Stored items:
==================================================
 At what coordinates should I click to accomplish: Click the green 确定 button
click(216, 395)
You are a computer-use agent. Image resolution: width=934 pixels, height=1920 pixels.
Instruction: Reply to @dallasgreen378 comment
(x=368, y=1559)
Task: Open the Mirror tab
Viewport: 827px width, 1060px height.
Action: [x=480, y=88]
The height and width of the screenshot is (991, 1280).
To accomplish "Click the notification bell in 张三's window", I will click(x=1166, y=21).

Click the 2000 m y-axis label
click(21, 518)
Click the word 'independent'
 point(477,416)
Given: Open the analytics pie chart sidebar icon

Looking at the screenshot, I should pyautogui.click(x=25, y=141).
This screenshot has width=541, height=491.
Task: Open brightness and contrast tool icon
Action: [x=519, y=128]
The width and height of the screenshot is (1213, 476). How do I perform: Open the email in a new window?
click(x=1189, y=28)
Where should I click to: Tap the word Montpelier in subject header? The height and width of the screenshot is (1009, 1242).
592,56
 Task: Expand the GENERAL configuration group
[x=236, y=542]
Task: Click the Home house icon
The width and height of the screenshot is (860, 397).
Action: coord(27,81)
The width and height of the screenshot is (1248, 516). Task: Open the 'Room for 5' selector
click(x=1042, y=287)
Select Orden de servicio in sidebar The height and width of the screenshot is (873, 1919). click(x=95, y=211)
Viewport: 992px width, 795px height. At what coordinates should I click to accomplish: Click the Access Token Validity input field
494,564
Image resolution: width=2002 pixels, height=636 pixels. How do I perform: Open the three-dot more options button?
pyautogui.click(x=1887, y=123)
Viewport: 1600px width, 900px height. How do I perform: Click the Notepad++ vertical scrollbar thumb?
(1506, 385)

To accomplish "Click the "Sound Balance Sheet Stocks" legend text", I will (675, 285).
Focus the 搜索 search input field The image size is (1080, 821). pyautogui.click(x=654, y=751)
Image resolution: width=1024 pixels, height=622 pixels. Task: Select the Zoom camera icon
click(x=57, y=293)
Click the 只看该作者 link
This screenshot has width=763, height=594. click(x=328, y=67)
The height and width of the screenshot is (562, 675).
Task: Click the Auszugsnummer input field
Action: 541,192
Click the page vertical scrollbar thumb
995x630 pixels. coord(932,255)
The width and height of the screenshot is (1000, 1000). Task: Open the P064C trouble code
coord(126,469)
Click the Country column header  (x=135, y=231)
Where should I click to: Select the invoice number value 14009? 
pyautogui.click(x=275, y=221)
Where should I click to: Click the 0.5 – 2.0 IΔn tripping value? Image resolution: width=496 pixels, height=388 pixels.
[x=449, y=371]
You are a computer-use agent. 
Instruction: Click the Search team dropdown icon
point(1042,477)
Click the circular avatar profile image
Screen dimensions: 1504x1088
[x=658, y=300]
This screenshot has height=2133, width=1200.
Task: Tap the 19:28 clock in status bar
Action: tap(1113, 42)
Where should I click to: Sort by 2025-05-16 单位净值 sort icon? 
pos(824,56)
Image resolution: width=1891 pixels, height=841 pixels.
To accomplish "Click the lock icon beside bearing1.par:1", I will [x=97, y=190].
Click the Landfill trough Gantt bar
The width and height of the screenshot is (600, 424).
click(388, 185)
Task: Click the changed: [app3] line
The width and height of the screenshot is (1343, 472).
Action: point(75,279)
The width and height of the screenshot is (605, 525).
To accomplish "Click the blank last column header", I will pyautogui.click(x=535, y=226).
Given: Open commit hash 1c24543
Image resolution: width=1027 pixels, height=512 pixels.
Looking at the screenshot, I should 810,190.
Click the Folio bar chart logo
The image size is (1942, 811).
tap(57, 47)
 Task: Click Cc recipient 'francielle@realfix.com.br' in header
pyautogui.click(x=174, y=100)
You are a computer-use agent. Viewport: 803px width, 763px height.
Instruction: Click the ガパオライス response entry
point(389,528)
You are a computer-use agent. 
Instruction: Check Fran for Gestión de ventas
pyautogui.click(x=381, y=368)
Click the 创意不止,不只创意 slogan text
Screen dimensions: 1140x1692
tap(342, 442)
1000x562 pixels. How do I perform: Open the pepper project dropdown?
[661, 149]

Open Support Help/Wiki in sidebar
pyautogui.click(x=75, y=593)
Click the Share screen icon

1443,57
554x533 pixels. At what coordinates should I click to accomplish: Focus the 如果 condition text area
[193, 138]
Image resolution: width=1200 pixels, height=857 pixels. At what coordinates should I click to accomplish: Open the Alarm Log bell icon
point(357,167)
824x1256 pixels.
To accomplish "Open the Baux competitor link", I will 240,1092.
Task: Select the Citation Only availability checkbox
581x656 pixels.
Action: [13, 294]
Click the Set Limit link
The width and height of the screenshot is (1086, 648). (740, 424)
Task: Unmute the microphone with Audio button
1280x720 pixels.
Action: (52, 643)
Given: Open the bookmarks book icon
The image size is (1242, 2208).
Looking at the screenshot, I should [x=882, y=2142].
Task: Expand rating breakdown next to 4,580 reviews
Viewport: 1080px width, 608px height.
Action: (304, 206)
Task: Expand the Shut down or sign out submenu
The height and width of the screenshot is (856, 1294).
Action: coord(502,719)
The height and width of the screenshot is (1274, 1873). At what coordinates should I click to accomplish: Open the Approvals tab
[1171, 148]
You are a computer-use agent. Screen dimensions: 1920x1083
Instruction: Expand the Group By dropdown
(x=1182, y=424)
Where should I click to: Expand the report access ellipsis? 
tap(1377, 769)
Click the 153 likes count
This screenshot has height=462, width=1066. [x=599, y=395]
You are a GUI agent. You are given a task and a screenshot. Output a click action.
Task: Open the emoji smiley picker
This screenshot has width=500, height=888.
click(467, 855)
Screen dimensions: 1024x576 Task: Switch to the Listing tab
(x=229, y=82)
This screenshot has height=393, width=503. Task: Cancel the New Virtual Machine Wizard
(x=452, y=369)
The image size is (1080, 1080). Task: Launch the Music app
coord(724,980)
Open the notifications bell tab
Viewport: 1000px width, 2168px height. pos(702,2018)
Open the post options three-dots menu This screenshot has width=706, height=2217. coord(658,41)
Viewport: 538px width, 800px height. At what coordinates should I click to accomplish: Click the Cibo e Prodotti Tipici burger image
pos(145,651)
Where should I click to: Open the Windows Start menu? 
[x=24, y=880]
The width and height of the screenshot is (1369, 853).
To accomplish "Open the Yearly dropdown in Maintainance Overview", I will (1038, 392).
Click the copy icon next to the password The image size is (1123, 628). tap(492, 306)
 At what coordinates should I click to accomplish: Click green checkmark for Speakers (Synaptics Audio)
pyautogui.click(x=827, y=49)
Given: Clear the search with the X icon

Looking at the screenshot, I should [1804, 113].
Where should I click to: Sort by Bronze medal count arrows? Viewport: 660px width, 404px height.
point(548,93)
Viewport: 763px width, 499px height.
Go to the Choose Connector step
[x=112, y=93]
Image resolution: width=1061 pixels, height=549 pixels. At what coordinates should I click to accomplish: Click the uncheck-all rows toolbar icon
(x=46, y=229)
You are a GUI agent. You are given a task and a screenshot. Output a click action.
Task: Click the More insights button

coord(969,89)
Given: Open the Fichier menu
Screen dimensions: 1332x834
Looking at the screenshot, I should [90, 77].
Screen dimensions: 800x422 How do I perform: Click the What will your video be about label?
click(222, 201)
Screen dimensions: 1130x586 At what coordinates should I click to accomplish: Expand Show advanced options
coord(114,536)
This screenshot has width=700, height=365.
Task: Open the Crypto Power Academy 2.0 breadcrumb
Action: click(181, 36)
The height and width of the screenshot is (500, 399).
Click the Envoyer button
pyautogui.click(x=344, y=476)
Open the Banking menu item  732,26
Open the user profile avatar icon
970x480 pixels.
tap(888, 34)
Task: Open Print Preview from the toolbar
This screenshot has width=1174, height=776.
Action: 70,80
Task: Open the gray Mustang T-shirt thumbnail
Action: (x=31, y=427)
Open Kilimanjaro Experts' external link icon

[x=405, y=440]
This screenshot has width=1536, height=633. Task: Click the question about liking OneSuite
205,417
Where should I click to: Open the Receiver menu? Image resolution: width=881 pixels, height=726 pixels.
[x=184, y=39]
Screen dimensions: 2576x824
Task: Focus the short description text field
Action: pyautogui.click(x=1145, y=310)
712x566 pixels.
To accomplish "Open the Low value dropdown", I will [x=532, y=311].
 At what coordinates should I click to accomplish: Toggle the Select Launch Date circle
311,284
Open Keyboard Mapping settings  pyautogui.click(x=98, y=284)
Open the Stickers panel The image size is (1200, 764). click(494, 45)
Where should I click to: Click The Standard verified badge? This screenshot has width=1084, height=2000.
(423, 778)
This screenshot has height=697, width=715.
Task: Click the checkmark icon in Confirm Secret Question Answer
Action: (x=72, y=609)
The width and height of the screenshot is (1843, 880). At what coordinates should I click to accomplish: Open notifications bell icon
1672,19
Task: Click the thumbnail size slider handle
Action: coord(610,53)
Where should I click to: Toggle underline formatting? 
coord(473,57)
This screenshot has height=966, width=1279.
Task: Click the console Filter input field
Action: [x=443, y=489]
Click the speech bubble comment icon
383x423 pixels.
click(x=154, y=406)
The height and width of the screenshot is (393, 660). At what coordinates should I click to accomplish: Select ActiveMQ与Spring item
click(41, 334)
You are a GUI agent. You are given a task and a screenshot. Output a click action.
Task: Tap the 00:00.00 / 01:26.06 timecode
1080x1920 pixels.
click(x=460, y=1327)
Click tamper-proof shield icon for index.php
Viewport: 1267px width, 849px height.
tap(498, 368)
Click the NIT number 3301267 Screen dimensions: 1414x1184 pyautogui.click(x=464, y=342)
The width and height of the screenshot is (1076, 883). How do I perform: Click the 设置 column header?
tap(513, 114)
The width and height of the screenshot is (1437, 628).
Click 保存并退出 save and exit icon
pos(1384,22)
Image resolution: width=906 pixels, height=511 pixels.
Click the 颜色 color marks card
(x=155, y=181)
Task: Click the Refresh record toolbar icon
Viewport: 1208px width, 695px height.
==================================================
Please write out, exactly as they appear above, only the lines in the stretch from the line with "Open Kilimanjaro Experts' external link icon" through the line with "Open the Stickers".

> [ANSWER BOX]:
Open Kilimanjaro Experts' external link icon

[x=405, y=440]
This screenshot has width=1536, height=633. Task: Click the question about liking OneSuite
205,417
Where should I click to: Open the Receiver menu? Image resolution: width=881 pixels, height=726 pixels.
[x=184, y=39]
Screen dimensions: 2576x824
Task: Focus the short description text field
Action: pyautogui.click(x=1145, y=310)
712x566 pixels.
To accomplish "Open the Low value dropdown", I will [x=532, y=311].
 At what coordinates should I click to accomplish: Toggle the Select Launch Date circle
311,284
Open Keyboard Mapping settings  pyautogui.click(x=98, y=284)
Open the Stickers panel The image size is (1200, 764). click(494, 45)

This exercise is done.